Penyelundupan Balok Timah Jadi Sorotan, GM PT ASDP Angkat Bicara
Dia menilai, hal ini seharusnya menjadi pembedaan antara pelabuhan feri dan pelabuhan lain. Yang pasti, PT ASDP akan selalu mendukung penuh segala sesuatu yang berkaitan dengan tindakan penyelundupan. Pihaknya siap bersinergi dengan seluruh aparat.
“Yang kita lihat kalau penyelundupan segera ditangkap, gitu kan. Kami ASDP mendukung penuh kalau terjadi penyelundupan dari teman-teman polisi atau pihak berwajib. Silahkan menginformasikan ke kami untuk melakukan hal-hal tersebut kita siap membantu,” jelasnya.

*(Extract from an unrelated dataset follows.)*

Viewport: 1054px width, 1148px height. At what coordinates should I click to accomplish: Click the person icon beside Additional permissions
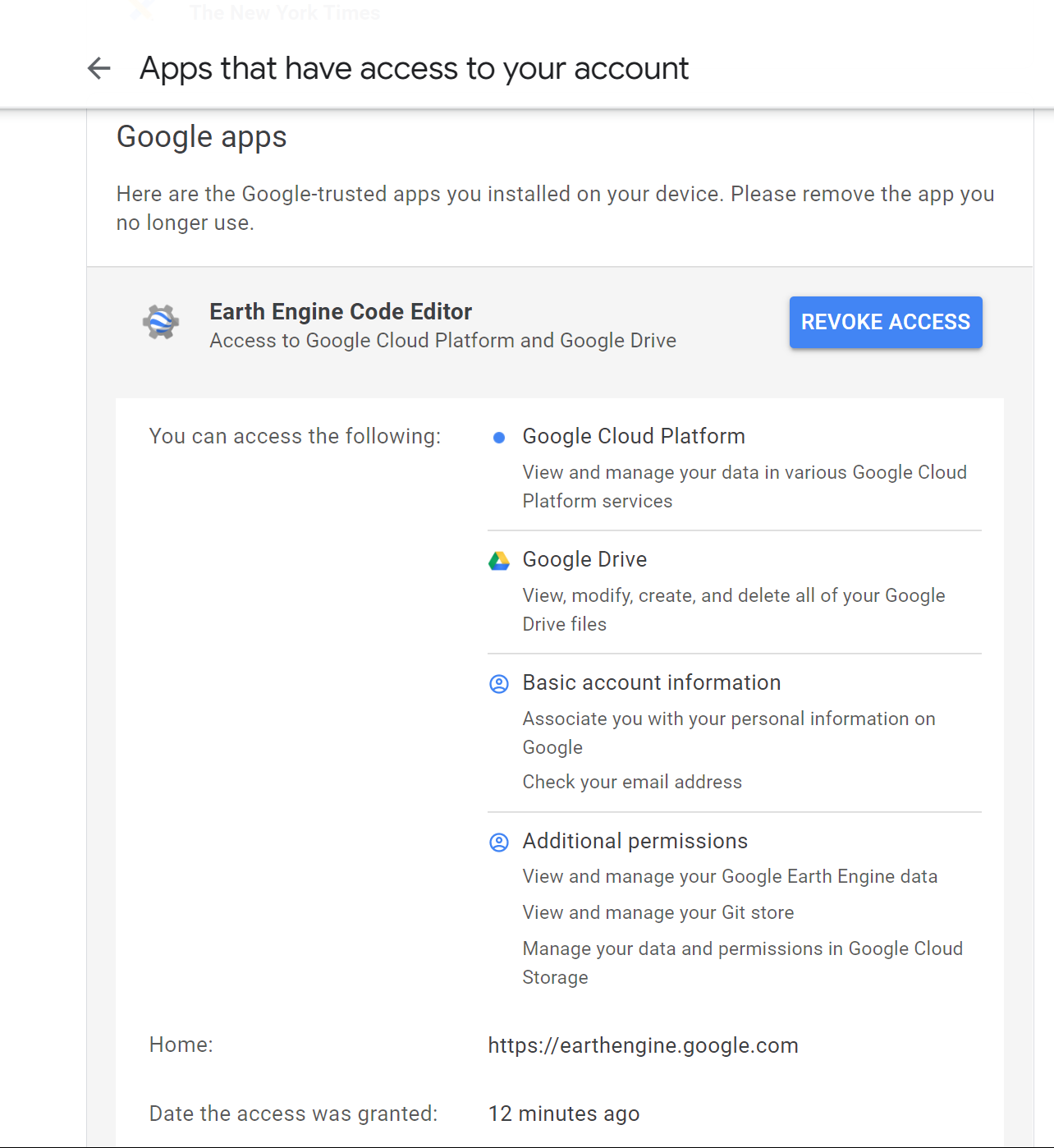498,843
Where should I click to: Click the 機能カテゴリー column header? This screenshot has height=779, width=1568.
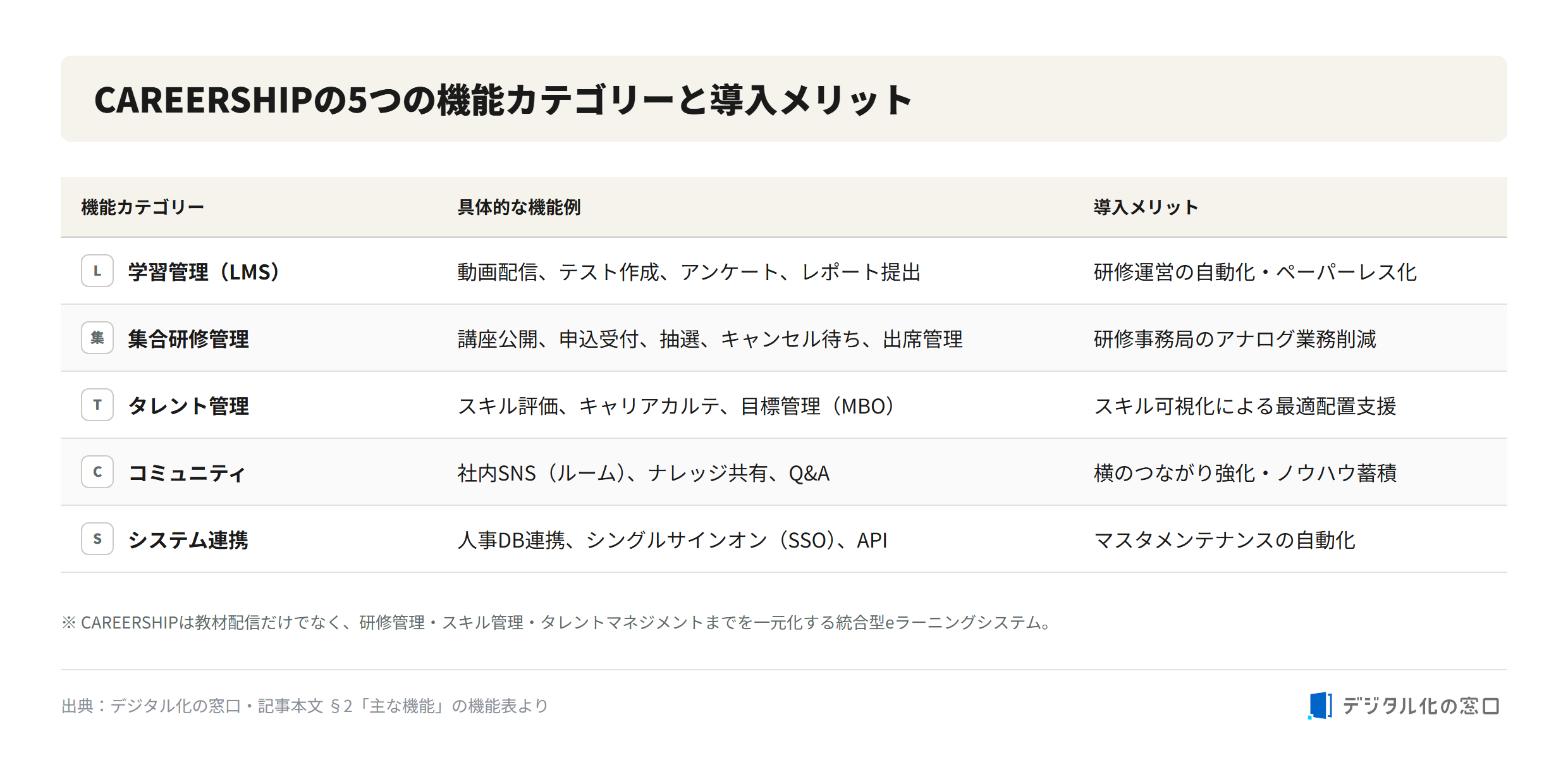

Diberitakan sebelumnya, publik kembali menyoroti Pelabuhan Tanjung Kalian di Kota Mentok, Kabupaten Bangka Barat (Babar) akibat lemahnya pengawasan. Memungkinkan terjadi berbagai upaya kasus penyelundupan barang-barang ilegal dan terlarang.
Seperti beberapa waktu belakangan, sejumlah kasus seperti penyelundupan timah ilegal, hingga rokok tanpa cukai berhasil diungkap. Terbaru, Tim Gabungan Ditreskrimsus Polda Babel dan Satpolairud Polres Babar berhasil mengamankan 1 unit kendaraan truk.
Mobil berwarna kuning dengan Nomor Polisi BN 8382 QC diamankan tim yang melibatkan Satreskrim Polres Babar di Pelabuhan Tanjung Kalian, Minggu (15/12/2024) sekitar pukul 06.30 Wib.
Setelah diperiksa petugas, ternyata truk membawa fiber berwarna kuning.
Isinya ada muatan balok timah, diduga hendak diselundupkan ke luar Pulau Bangka. Kasus-kasus seperti ini memunculkan pertanyaan besar akan sistem pengawasan di pelabuhan itu. Beragam modus sering digunakan untuk meloloskan barang di pelabuhan.
Salah satunya memanipulasi manifes barang. Dokumen pengiriman diduga kerap tidak sesuai dengan muatan sebenarnya, yang menunjukkan adanya celah serius dalam sistem administrasi dan inspeksi. Hal ini membuka peluang bagi pihak-pihak atau oknum tertentu.
Yang bertujuan untuk memanfaatkan situasi demi keuntungan pribadi. Kiki (28), salah seorang warga menilai, perlu ada reformasi besar-besaran dalam pengawasan pelabuhan. Termasuk penguatan sistem teknologi dan pengawasan independen.
“Jika dibiarkan, lemahnya pengawasan ini tidak hanya merugikan negara dari sisi ekonomi, tetapi juga mencoreng citra institusi terkait. Kejelasan dan ketegasan dari pihak berwenang sangat dinantikan masyarakat,” ungkap Kiki, Minggu (15/12/2024) siang.